SELECTED EXTRACT
————————
Investors have gotten used to a steady supply of new ETFs, and the third quarter didn’t fail to match their expectations. Fund categories that saw the most activity included currency, specialty and sector-related funds.
In fact, the industry and sector area closed the quarter with 97 funds, making it the largest ETF category. The expense ratio average of this group increased slightly from 0.43 percent to 0.45 percent. September alone saw PowerShares Capital Management add nine sector funds to its product line; all of them carried higher ratios of 0.60 percent. By contrast, the Select Sector SPDRs and the Vanguard Group’s lineup of sector ETFs led the industry with the lowest expense ratios in the category.
The “specialty” group is a new ETF category composed of funds with specialized strategies. The category is currently dominated by ProShares, which has created a dozen ETFs that make use of leverage and short strategies in order to generate results that diverge from the performance of various key stock market indexes. In an August SEC filing, ProShares indicated that it is planning to launch no less than 66 more specialized ETFs that utilize sophisticated short and leveraged strategies. As it happens, the 0.88 percent expense ratio average for this group is the highest among all ETF categories.
The fixed income universe, fielding only 6 funds, remains one of the smallest ETF categories. Compared to other groups, this particular category had the lowest average expense ratio, coming in at 0.17 percent.
With eight funds and counting, currencies are a relatively new and more robustly expanding ETF category. Rydex Investments, an early leader in this arena, manages six funds known as “CurrencyShares” that track individual currencies from Australia, the U.K, Canada, Mexico, Sweden and Switzerland. All of the funds have expense ratios of 0.40 percent.
————————
DATASET EXCERPTS
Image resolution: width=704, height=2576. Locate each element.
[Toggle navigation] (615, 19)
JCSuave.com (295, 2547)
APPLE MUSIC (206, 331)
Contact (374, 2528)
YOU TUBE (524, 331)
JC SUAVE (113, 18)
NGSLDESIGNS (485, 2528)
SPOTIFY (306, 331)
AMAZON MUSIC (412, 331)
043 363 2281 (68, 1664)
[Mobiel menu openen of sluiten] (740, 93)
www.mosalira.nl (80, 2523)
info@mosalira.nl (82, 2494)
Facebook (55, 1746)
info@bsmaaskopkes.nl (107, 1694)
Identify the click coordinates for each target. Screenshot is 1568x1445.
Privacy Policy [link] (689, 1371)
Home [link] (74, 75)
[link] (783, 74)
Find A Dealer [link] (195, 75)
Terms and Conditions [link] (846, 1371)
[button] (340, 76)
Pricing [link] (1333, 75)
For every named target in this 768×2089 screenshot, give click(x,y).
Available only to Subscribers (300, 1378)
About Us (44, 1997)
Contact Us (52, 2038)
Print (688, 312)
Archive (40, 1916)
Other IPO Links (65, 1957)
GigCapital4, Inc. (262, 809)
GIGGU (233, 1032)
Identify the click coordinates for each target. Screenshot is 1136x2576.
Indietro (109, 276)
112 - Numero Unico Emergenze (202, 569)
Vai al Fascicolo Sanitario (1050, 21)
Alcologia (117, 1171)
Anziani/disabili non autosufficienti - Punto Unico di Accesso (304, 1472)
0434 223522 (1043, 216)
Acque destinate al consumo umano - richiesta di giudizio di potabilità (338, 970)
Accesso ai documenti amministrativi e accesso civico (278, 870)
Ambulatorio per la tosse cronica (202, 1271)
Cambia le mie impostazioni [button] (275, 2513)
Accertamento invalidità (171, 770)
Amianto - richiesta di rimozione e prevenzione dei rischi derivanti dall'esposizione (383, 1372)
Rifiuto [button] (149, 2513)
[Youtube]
————————
WORK TO COMPLETE
Write out the passage on third-quarter ETF categories above from "The fixed income" to "at 0.17 percent.", word for word.

EXERCISE SOLUTION
The fixed income universe, fielding only 6 funds, remains one of the smallest ETF categories. Compared to other groups, this particular category had the lowest average expense ratio, coming in at 0.17 percent.